Fall brings with it cooler weather, changing leaves and a return to school. For most students returning to school is cause for happy excitement and a reunion of friends. But for others, it’s a time of stress and anxiety.
The transition from carefree summer days back to the classroom can be difficult for some students, particularly those who tend to be more disorganized or lack time management skills. For those students, it may be helpful to create a more structured daily schedule for them. This can include set times for meals, homework, play, and bed. Eliminate guesswork by keeping schedules where the entire family can see them.

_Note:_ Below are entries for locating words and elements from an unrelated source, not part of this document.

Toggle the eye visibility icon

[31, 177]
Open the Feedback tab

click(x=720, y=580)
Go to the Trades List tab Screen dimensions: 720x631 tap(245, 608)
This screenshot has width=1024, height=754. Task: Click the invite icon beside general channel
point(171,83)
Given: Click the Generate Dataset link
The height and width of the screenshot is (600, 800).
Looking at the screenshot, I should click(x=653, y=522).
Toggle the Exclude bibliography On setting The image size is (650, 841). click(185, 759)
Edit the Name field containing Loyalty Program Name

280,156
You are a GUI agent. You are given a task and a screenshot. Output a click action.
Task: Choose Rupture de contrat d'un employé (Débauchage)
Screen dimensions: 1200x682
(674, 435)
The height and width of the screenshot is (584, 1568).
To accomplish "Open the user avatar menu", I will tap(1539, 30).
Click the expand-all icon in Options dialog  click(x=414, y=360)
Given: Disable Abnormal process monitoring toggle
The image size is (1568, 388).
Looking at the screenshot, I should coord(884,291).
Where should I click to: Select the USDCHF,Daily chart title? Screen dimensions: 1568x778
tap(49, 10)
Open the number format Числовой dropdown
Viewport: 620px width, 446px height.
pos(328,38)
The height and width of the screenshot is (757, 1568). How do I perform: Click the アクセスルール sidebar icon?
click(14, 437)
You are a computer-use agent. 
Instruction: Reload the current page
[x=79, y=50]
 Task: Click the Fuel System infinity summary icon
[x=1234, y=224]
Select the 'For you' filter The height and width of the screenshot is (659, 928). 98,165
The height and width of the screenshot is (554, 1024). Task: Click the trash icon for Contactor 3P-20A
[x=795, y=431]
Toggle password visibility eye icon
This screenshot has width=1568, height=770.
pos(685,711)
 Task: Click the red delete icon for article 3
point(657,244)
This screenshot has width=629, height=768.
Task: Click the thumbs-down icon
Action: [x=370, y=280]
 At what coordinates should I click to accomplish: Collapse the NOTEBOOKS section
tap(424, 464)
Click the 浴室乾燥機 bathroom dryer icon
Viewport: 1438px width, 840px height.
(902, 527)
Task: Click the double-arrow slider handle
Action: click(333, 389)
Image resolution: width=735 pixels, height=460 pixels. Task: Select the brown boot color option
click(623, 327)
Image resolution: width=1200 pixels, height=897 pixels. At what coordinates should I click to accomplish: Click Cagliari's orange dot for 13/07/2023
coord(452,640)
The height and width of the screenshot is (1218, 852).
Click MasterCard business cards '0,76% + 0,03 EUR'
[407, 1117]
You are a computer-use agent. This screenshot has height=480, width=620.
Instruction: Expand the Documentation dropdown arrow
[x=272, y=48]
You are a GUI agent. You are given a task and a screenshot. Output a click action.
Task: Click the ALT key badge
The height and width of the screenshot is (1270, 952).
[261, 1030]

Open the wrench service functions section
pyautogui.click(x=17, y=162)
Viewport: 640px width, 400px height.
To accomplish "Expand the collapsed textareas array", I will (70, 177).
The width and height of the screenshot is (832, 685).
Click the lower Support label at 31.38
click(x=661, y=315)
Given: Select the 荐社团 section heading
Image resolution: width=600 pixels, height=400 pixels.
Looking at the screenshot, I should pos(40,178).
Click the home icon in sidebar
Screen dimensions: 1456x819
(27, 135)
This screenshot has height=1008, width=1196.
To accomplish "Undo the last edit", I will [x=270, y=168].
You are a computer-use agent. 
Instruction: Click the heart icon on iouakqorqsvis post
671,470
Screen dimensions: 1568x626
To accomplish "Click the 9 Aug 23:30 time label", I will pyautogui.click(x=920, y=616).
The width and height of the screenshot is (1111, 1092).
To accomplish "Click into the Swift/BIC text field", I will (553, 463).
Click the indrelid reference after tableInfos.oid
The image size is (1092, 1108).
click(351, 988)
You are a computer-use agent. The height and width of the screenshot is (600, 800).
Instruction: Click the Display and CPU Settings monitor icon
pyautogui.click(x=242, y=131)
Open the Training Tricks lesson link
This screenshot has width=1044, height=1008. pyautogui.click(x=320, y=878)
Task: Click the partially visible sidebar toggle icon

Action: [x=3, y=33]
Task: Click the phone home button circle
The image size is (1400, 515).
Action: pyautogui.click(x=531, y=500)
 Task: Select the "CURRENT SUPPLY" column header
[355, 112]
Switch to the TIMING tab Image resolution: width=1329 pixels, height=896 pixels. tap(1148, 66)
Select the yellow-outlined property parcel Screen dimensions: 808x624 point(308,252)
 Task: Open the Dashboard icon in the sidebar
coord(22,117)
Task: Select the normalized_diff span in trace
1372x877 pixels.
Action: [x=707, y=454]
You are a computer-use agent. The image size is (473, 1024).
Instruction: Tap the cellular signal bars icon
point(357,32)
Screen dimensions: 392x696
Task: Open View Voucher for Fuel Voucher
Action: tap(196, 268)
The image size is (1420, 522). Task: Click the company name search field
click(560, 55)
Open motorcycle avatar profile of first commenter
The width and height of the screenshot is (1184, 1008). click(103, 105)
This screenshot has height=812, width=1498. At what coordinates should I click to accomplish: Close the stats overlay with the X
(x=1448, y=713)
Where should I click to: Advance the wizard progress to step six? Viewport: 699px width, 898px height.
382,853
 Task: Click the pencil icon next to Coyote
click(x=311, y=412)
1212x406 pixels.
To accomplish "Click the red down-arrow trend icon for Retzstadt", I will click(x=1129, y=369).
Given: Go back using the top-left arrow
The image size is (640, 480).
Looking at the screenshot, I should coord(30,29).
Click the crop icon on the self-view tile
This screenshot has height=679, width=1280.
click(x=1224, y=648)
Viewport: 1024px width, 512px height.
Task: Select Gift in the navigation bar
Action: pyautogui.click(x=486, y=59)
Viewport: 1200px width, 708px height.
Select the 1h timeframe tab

For other students, the return to school brings with it social anxiety. Making and keeping friends is not a skill that comes easily or naturally to all kids and teens, but with a little help and patience it’s a skill that children can be taught. Parents can help their children make new friends by:
Talking with them about traits that make good and bad friends
Encouraging them to watch others their age interact and discussing what they notice
Practicing ways in which children can introduce themselves that include conversation starters and appropriate topics of conversation
Identifying behavior that might be impeding their ability to make and keep friends, such as being overly bossy or not sharing
Working with your child’s teacher or school counselor to help kids incorporate what they practiced into their classroom.
As a parent, if you’ve tried everything and your child is still struggling or refuses to attend school, it might be helpful to seek help from a professional. A counselor or social worker can help you find new ways to manage and alleviate your family’s distress and enable everyone to have a happy, healthy school year.